Food co-ops became popular in the 1930s, another response to big supermarket chains, which sometimes sold products that were of questionable quality and engaged in misleading advertising. As members-owned grocery stores, writes Deutsch, these co-ops were considered "a more democratic version of mass retailing." While getting her master's degree at New York University, Deutsch started her research with the Hyde Park Co-Op, then located at its 55th Street and South Lake Park Avenue location, mainly because she was familiar with it.
"I did shop there pretty often" as a College student, she says, even though she couldn't always afford it. It was also a longstanding co-op, and, when she was doing research, its members "were very generous and gave me access" to all kinds of records. In Deutsch's experience, co-ops were more open with their records than large chains. "Businesses tend not to be historically minded in the way that historians are," she points out.
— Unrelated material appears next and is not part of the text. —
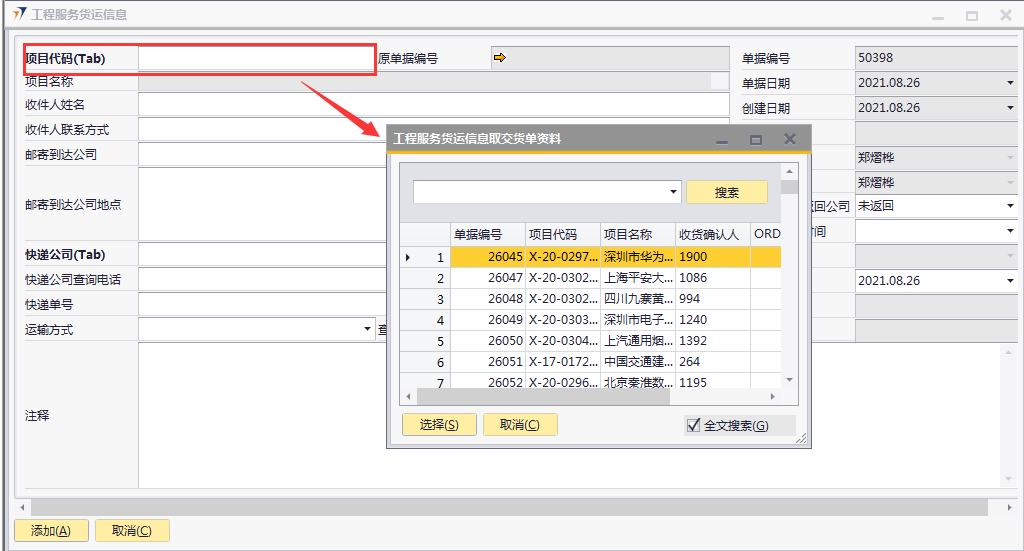Click the 收货确认人 column header
This screenshot has height=551, width=1024.
712,234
Adding to the problem was that many the stores she researched for her book—like National Tea Company, started in Chicago in 1899—"had gone out of business, so their records had been sent off to whatever corporations had bought these stores, and they weren't a priority for that company."
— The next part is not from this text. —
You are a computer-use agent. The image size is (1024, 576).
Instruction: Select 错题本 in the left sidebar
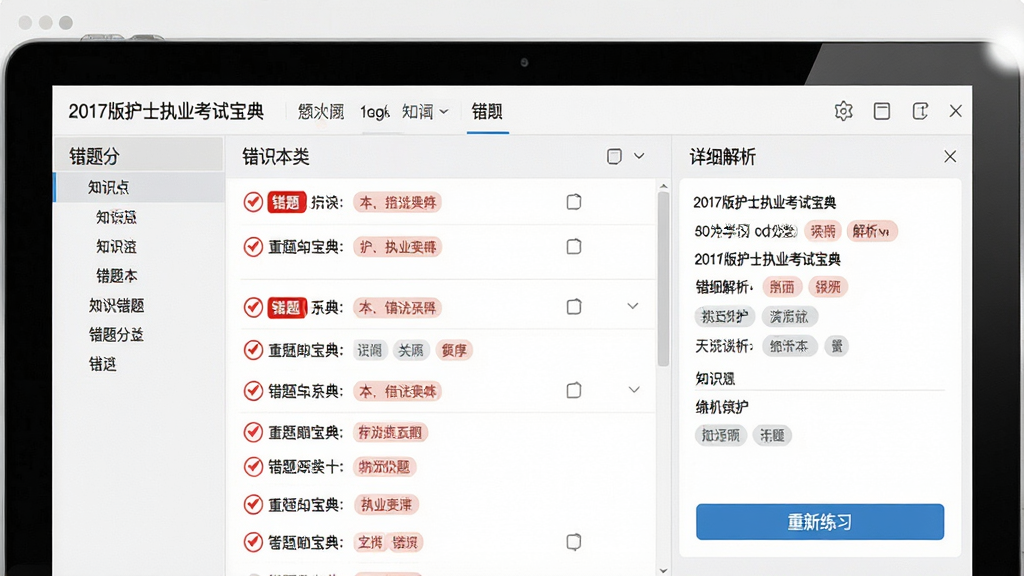116,276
The records of the Hyde Park Co-Op—which opened in 1932 and closed in 2008—now reside at the Chicago History Museum and in the University of Chicago's Special Collections Research Center. It's not the only store of its kind to have failed, but many have failed recently. "I think that it is a marker of an increased move toward private ownership," says Deutsch. "But I also think that it represents what has been a long-term problem for consumer co-ops, which is having enough capital for expansion." The issue, she says, was not so much that people weren't shopping there, but that, when the Hyde Park Co-Op expanded in the late 1990s and early 2000s, opening a 47th Street location, it no longer had enough capital to support both stores. A lack of capital has long "been a problem for co-ops," she says. "That was a problem for co-ops in the '30s."
Because many supermarkets didn't open stores in poor neighborhoods—and those that did open there quickly left after the 1968 riots following Martin Luther King Jr.'s assassination—those areas in Chicago are at a greater disadvantage now, Deutsch says, because they lack access to fresh food. In the early 20th century poor neighborhoods now classified as "food deserts," places that include much of the South Side, were "teeming with food." Peddlers walked down the street daily with wagons full of fresh fruits and vegetables. There were also small stores that stayed open late and sold on credit, to accommodate people with different schedules and economic situations.
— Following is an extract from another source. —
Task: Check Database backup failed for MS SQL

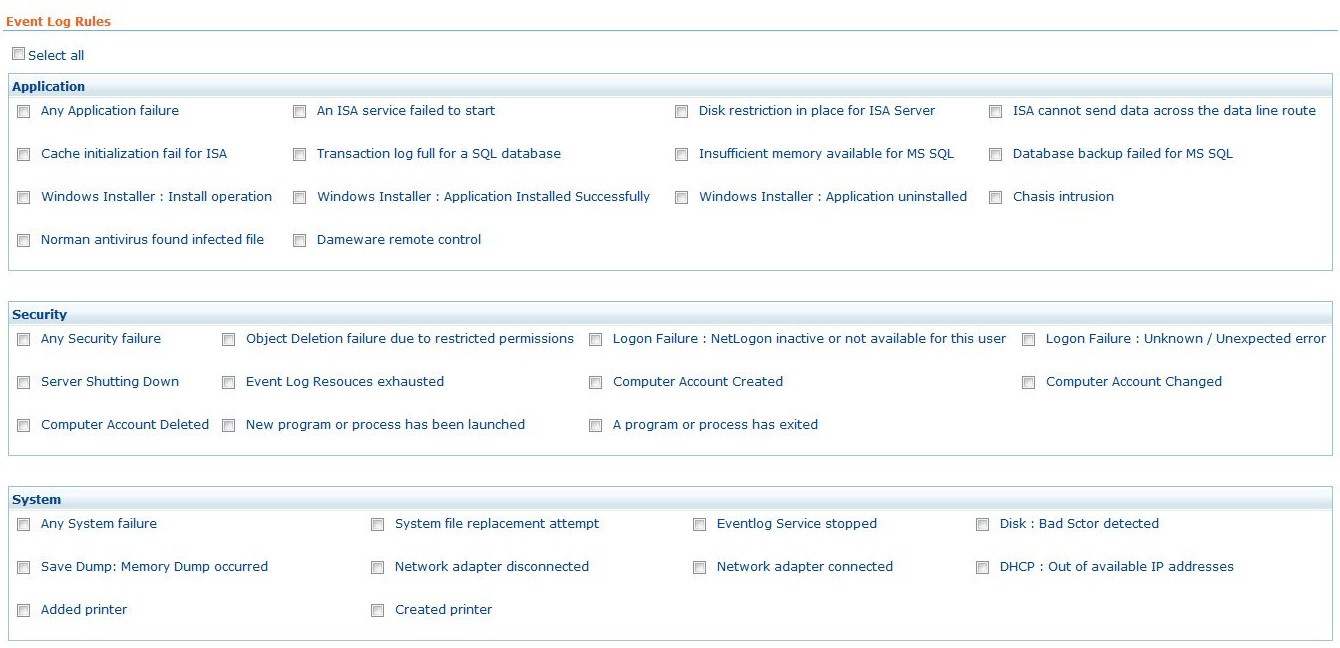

Regardless of class, many shoppers now, as then, piece together their food from different sources. "Food shopping isn't something you do once a week and you're done," she says—a reality unchanged by the dominant model of one-stop shopping for large quantities of goods (exemplified by supermarkets). It just doesn't work like that: "You get paid, so you can do a bigger shopping trip that day, but then you run out of stuff during the week and you don't have time to go somewhere else." Or you need something when the stores are closed, or you forgot an ingredient so you need to go to the nearest convenience store to pick it up. As Deutsch argues in her conclusion, food shopping is still hard work.